# TASK:
From the entries that follow, copy every line with the word "computer".

[Data excerpts]

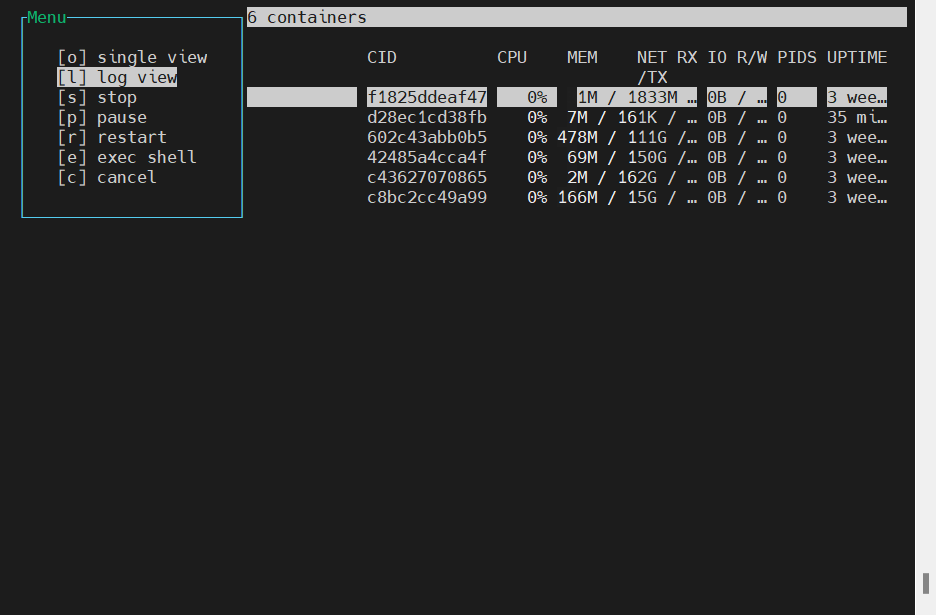Click the PIDS column header
Image resolution: width=936 pixels, height=615 pixels.
[797, 58]
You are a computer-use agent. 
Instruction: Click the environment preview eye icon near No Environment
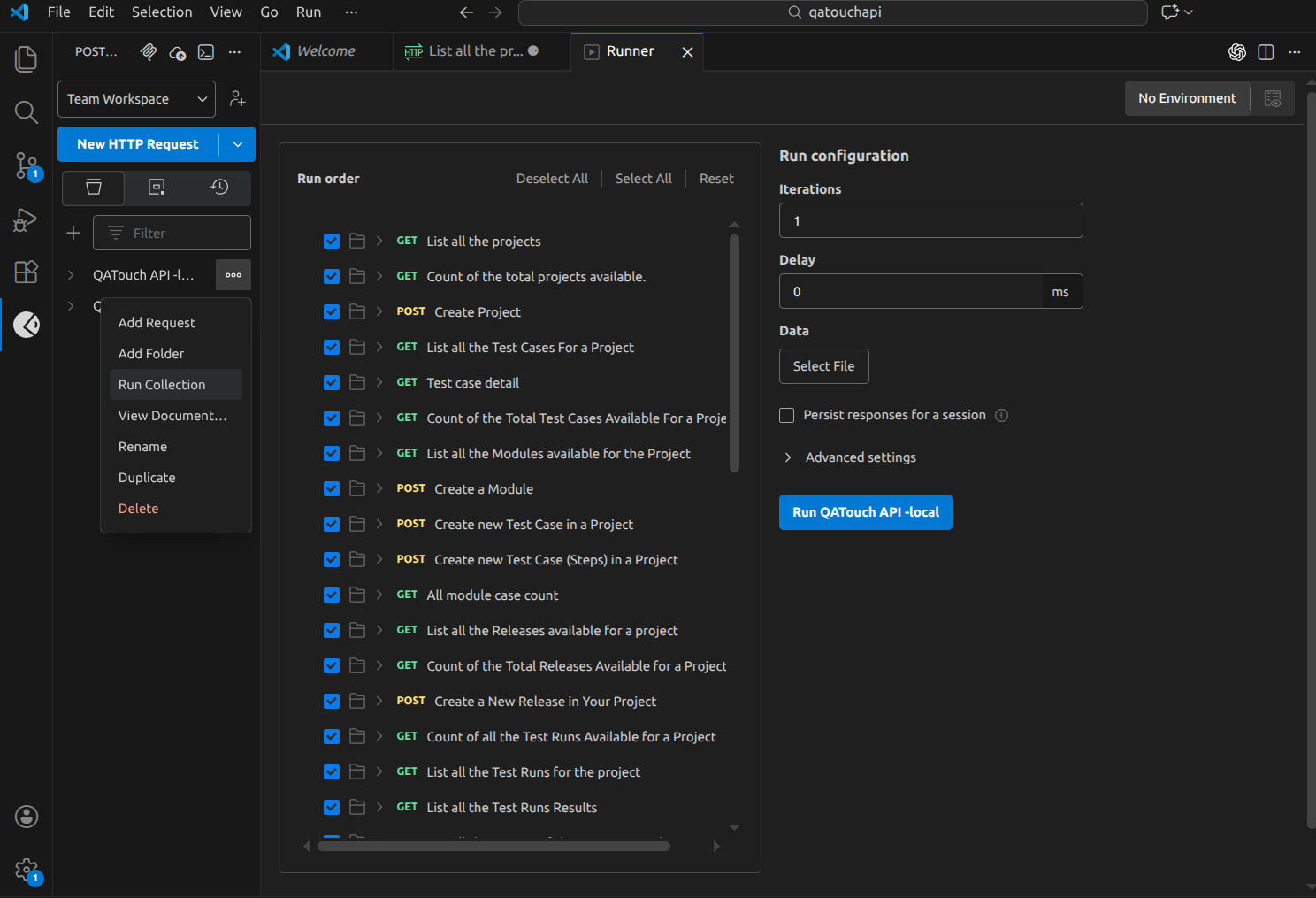click(x=1273, y=98)
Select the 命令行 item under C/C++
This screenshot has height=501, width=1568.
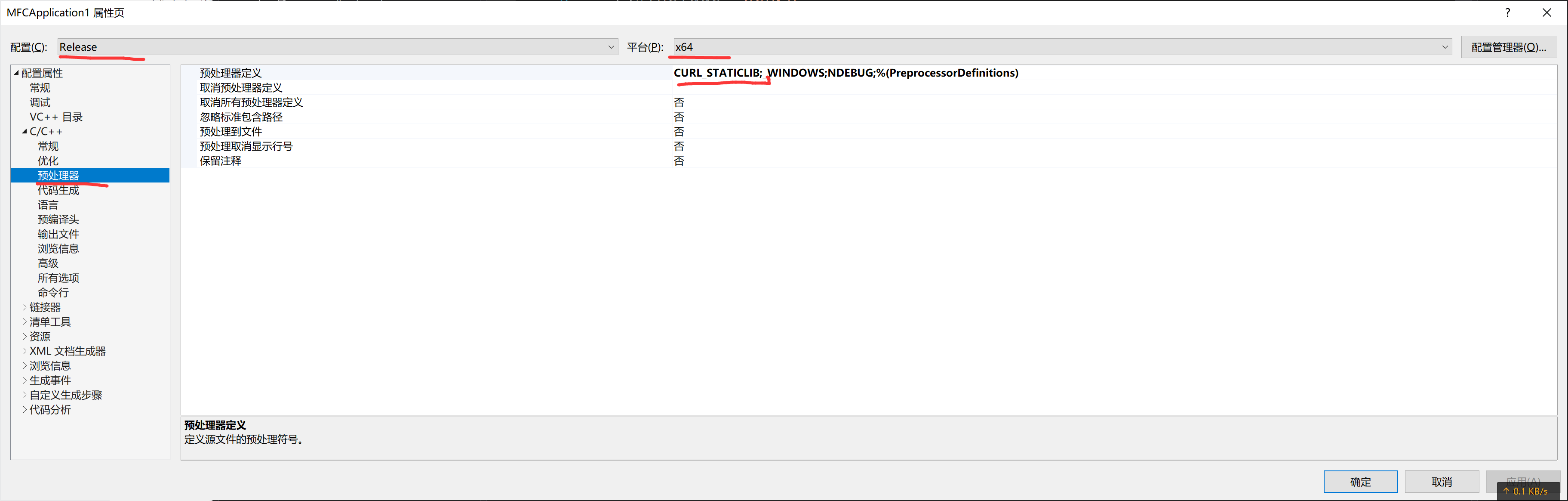click(x=54, y=293)
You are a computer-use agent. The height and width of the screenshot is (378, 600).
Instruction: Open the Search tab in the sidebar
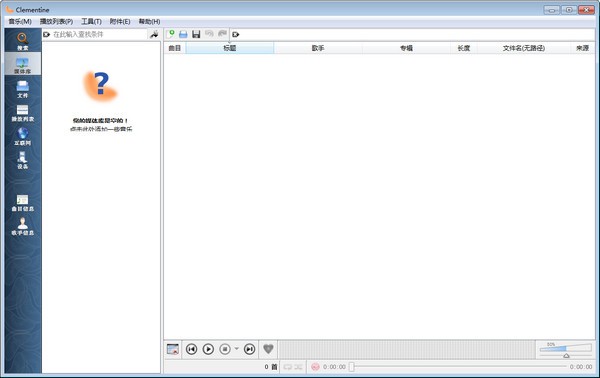[x=23, y=41]
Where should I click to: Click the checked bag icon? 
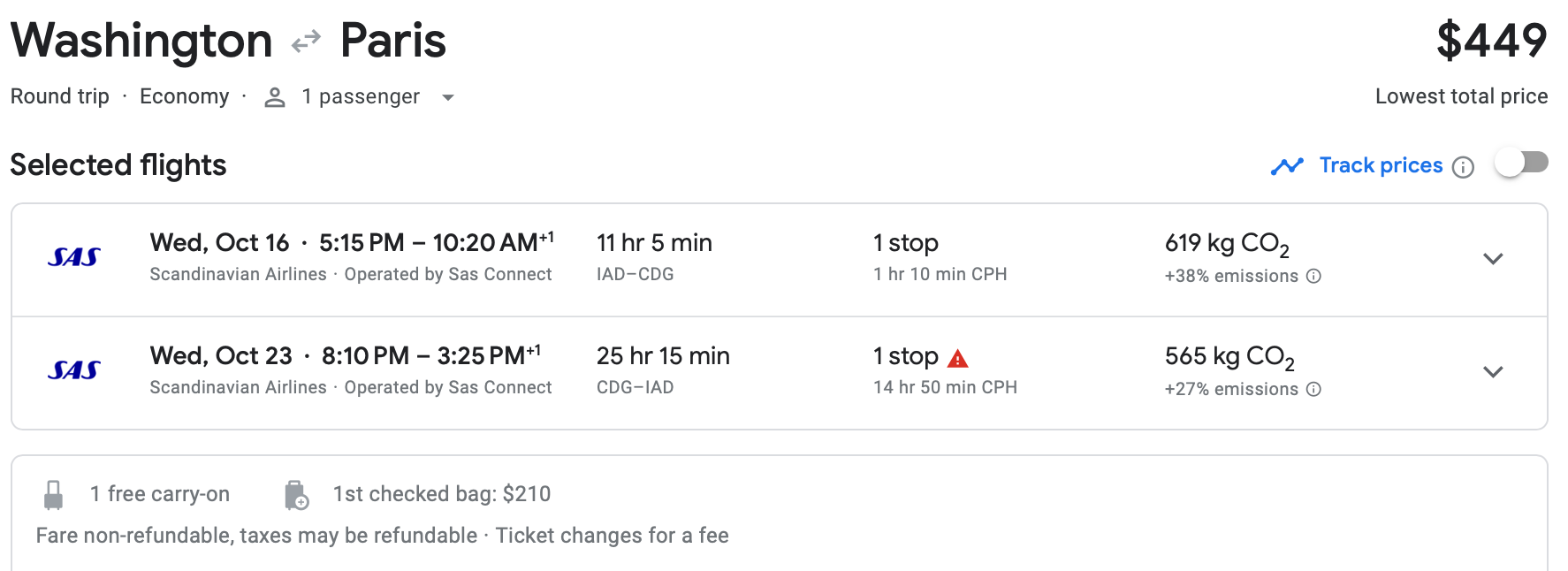[296, 495]
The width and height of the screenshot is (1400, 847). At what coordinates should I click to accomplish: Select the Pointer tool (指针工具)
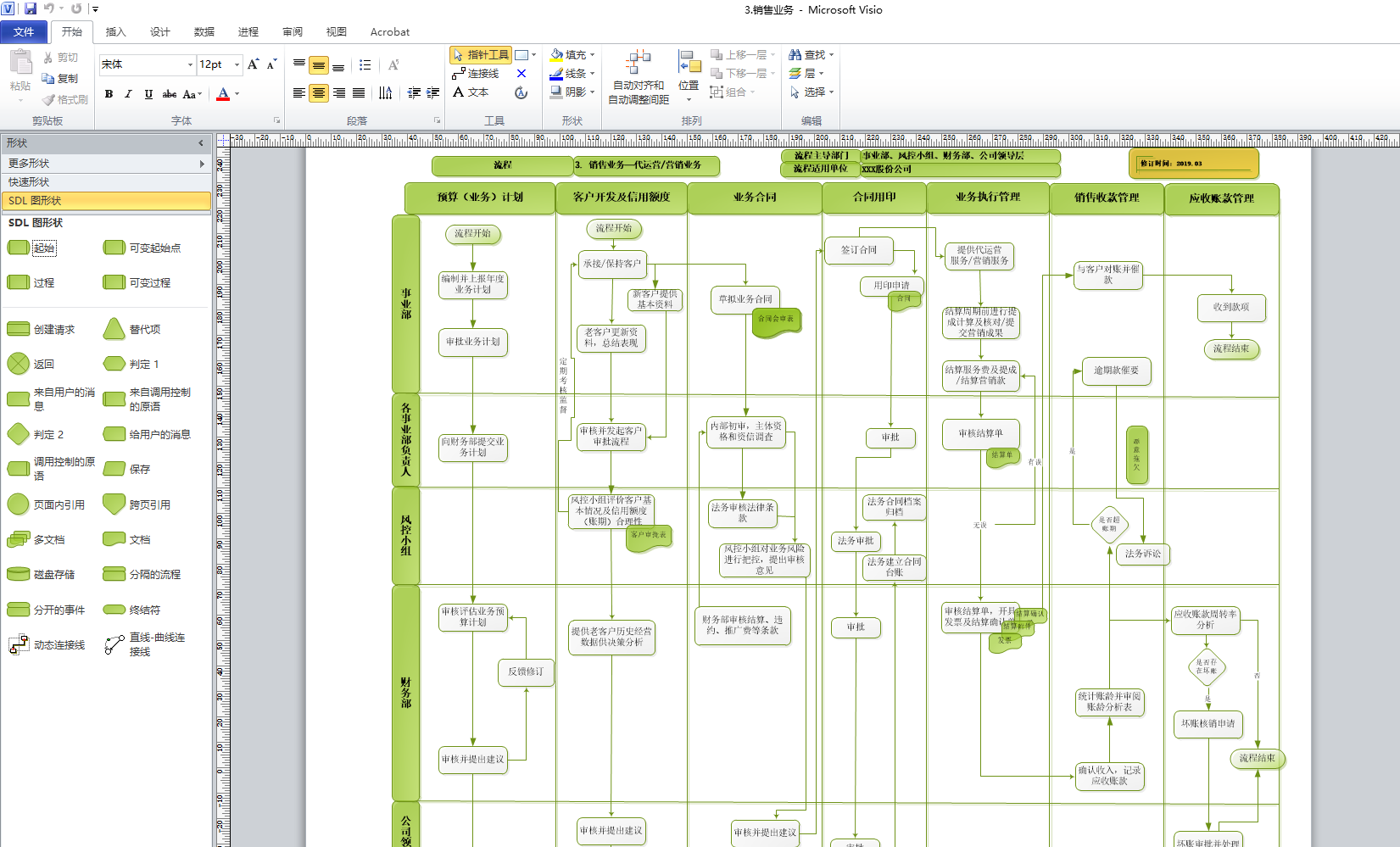coord(480,55)
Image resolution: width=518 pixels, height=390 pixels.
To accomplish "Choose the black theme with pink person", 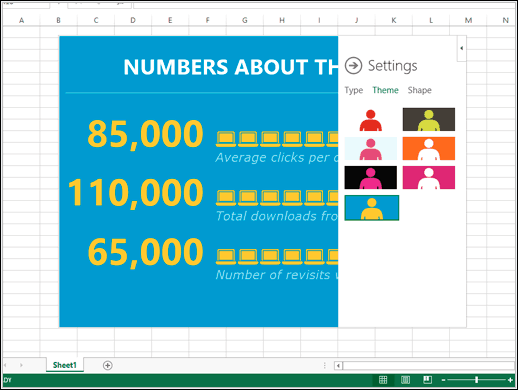I will (370, 177).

# OUTPUT FOR THIS EXERCISE:
You are a computer-use agent. 
You are a computer-use agent. The height and width of the screenshot is (378, 600).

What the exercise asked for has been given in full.